Talk:Rollout and community building ideas
The new laptops could be distributed by medical doctors as a gift when children receive a particular vaccination shot. Assuming that the medical doctors would be honest about it, this distribution system would ensure that the laptops are picked up by children; a black market situation or hoarding could be avoided.
This idea could fit with the idea to use American Peace Corps Volunteers. Here, it would be the Peace Corps doctors who distribute the laptops.
However, I think local doctors could probably do the job, too.
Next question: How to ensure that the laptops get delivered to doctors? How could the problem be solved of laptops getting stolen immediately upon their arrival at a central distribution center (e.g. airport)? (I've heard and read that AIDS medication sent to one country from another is often stolen along the way and sold on a black market by gangsters or quasi-government groups.)
Johngoranson 21:25, 16 May 2007 (EDT)
I don't think the laptop should be given away for free in loosely arranged setups without any project framework. The result would likely be that it will be either not used or immediately sold. In no circumstances it should be given out for free. A small fee should always be collected. This will result in better allocation. Schools, NGOs and other social organisations can purchase it subsidised and use/distribute it according to the social structure and customs in their community. In fact most part of the distribution should be done locally - no western NGO/Charity or whatsoever should give it directly to the children. This is the kind of western help which manifests the structural dependency of developing societies. Joachimrang 15:51, 8 June 2007 (EDT)
I strongly discourage any attempt to limit misuse by technical means. Why should not the father/mother or other relatives use the laptop of their child to learn something as well? How this laptop will be used is anyway out of the control of the OLPC project and not all "misuses" can be classified as bad misuses.

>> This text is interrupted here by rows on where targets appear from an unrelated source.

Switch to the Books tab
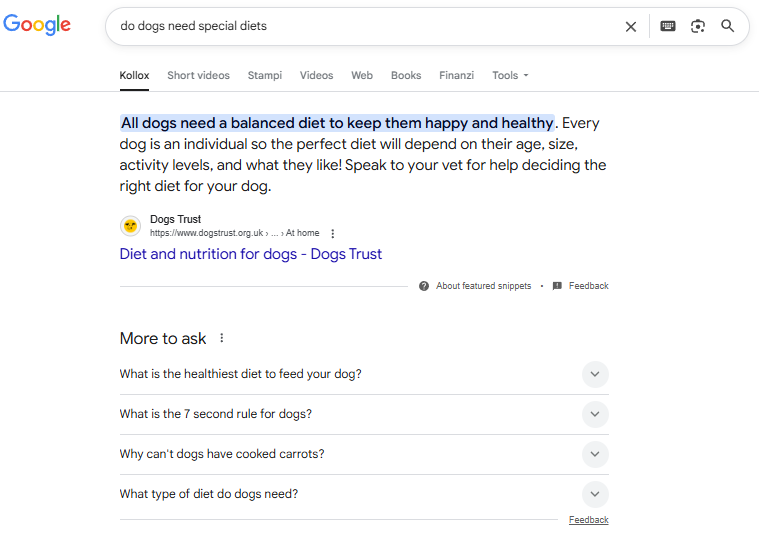The image size is (759, 543). click(x=406, y=75)
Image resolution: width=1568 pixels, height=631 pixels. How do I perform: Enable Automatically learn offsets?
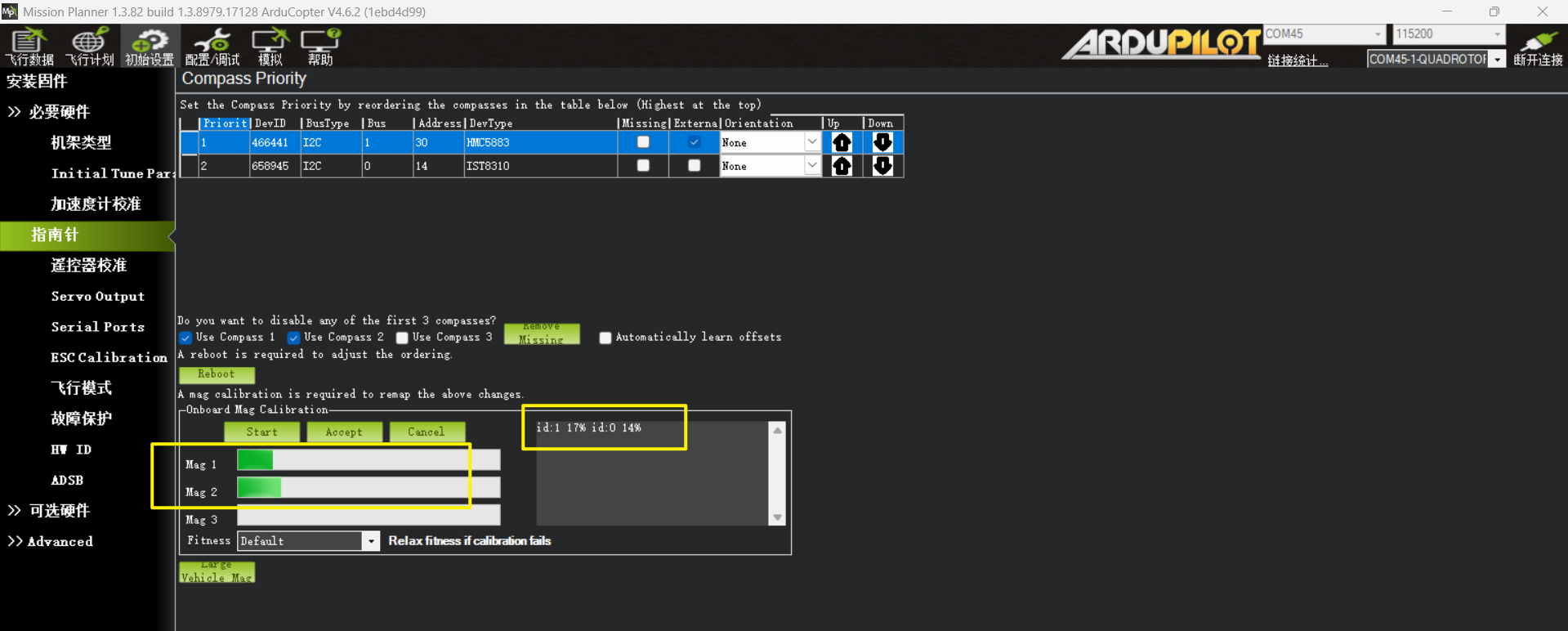pyautogui.click(x=605, y=338)
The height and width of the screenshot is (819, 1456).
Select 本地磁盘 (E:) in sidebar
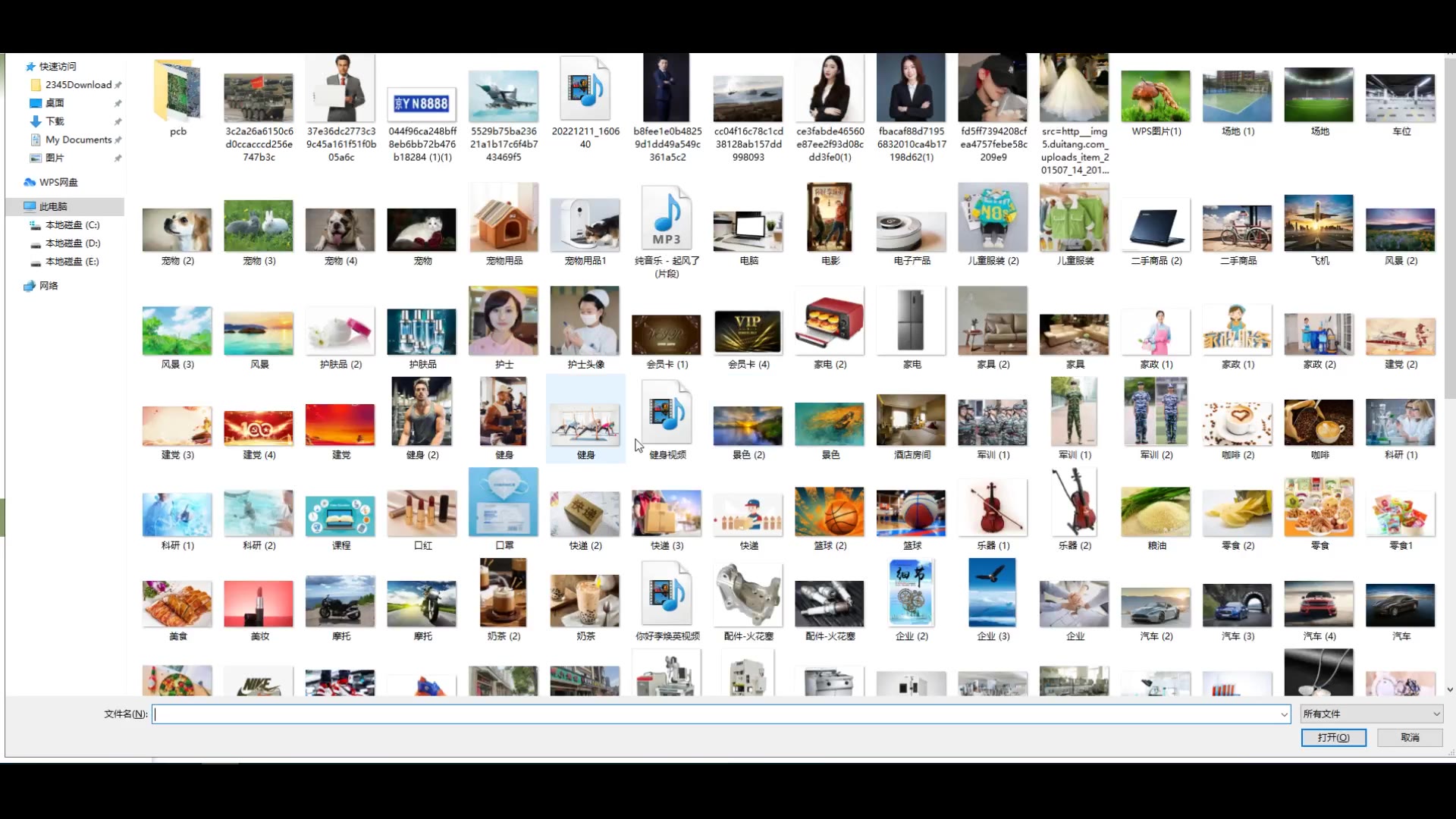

There might be positive external effects for parents who use this laptop as well. I understand the desire to prevent corruption and or commercial activities with this laptop - however from a sociological perspective any kind of build-in-mechanism to control the use of the device will be a patronising approach to developing societies who should ultimately define for themselves how they will use this piece of technology (not to mention that it will be cracked and not 100% relialbe). The emphasize should be on clever design and distribution through reliable channels but not on technical barriers how to use the laptop. Joachimrang 15:51, 8 June 2007 (EDT)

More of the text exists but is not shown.